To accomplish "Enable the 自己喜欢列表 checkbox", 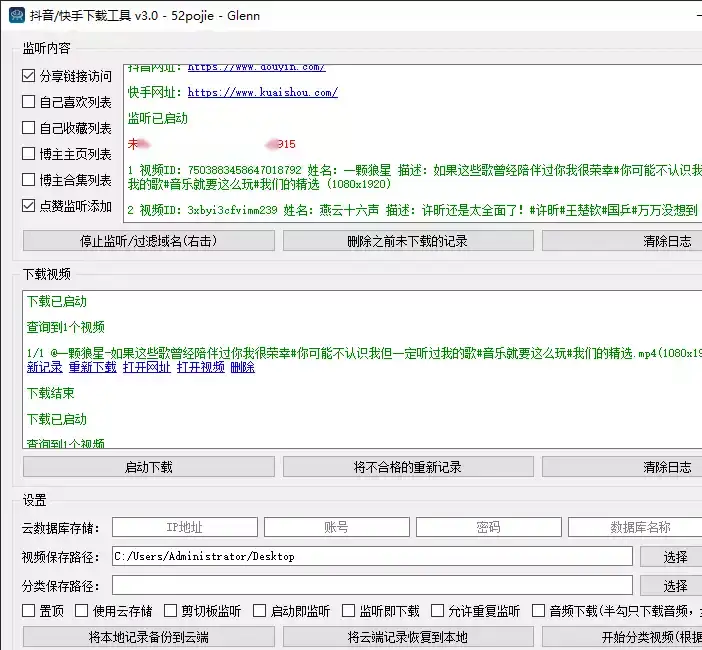I will click(29, 102).
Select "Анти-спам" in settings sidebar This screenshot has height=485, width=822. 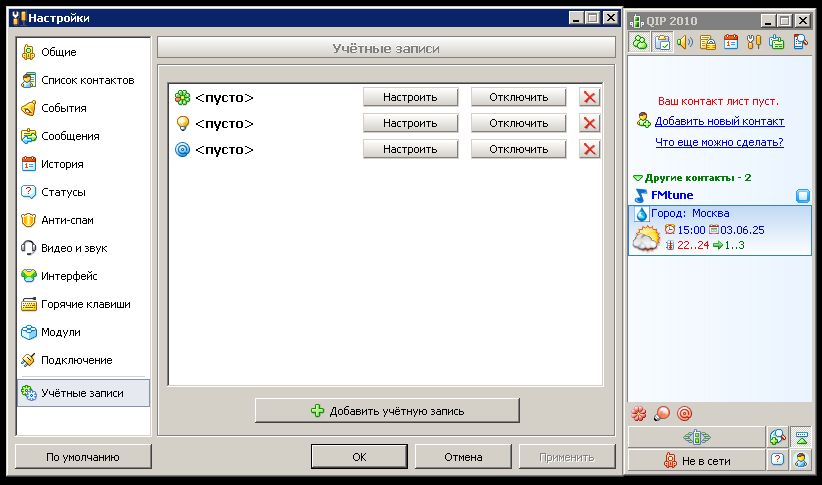point(67,220)

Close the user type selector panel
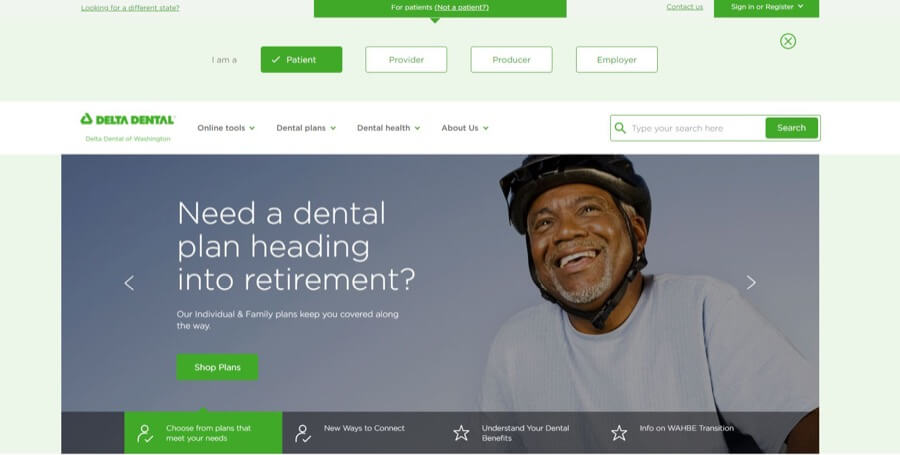788,41
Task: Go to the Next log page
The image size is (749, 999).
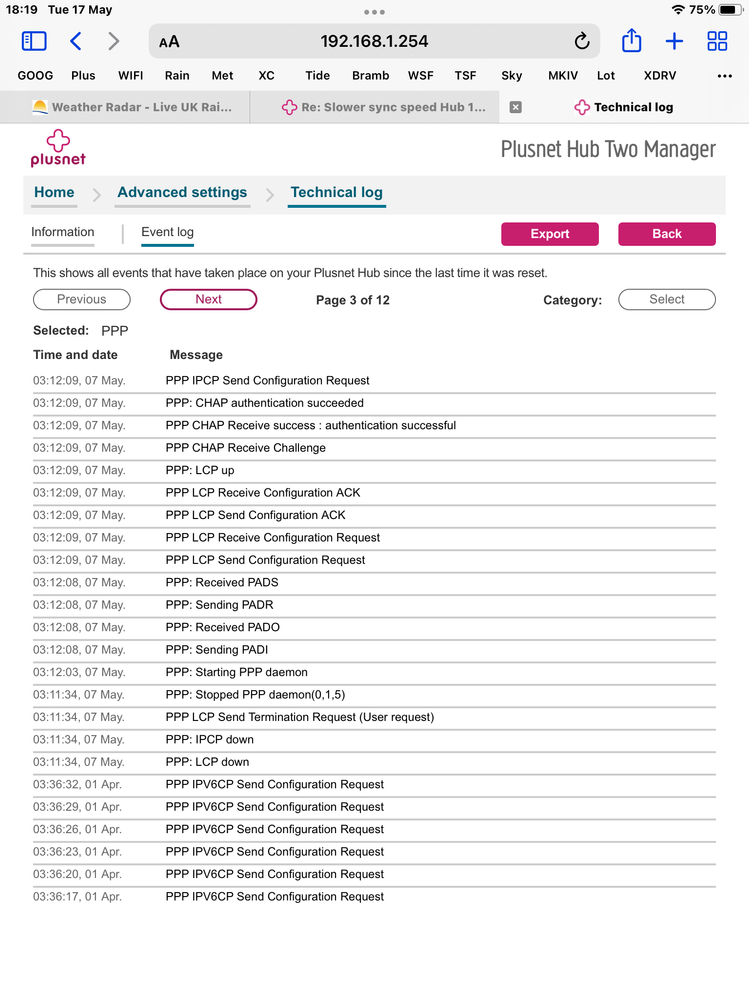Action: pyautogui.click(x=208, y=299)
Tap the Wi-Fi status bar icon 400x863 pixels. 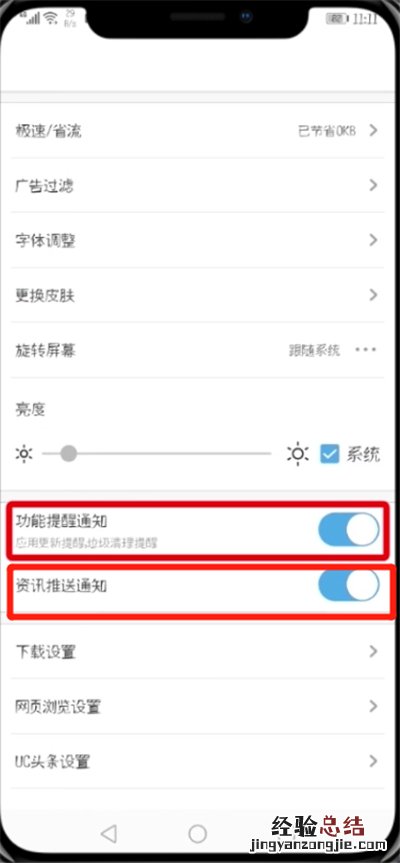[52, 18]
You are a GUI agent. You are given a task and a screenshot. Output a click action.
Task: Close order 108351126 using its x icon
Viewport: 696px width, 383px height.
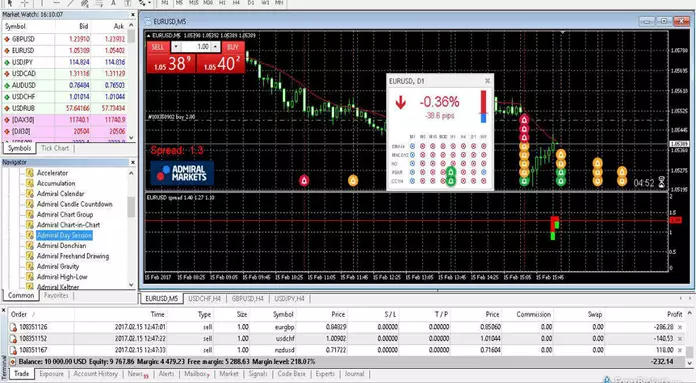click(x=680, y=327)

• TASK DIRECTIONS: Exact reproduction is required. Output only the lines from the one with "Task: Close order 108351126 using its x icon" through the end of the listing above, both ends included, and no pictures.

• SOLUTION FOR THIS PROBLEM:
Task: Close order 108351126 using its x icon
Viewport: 696px width, 383px height.
click(x=680, y=327)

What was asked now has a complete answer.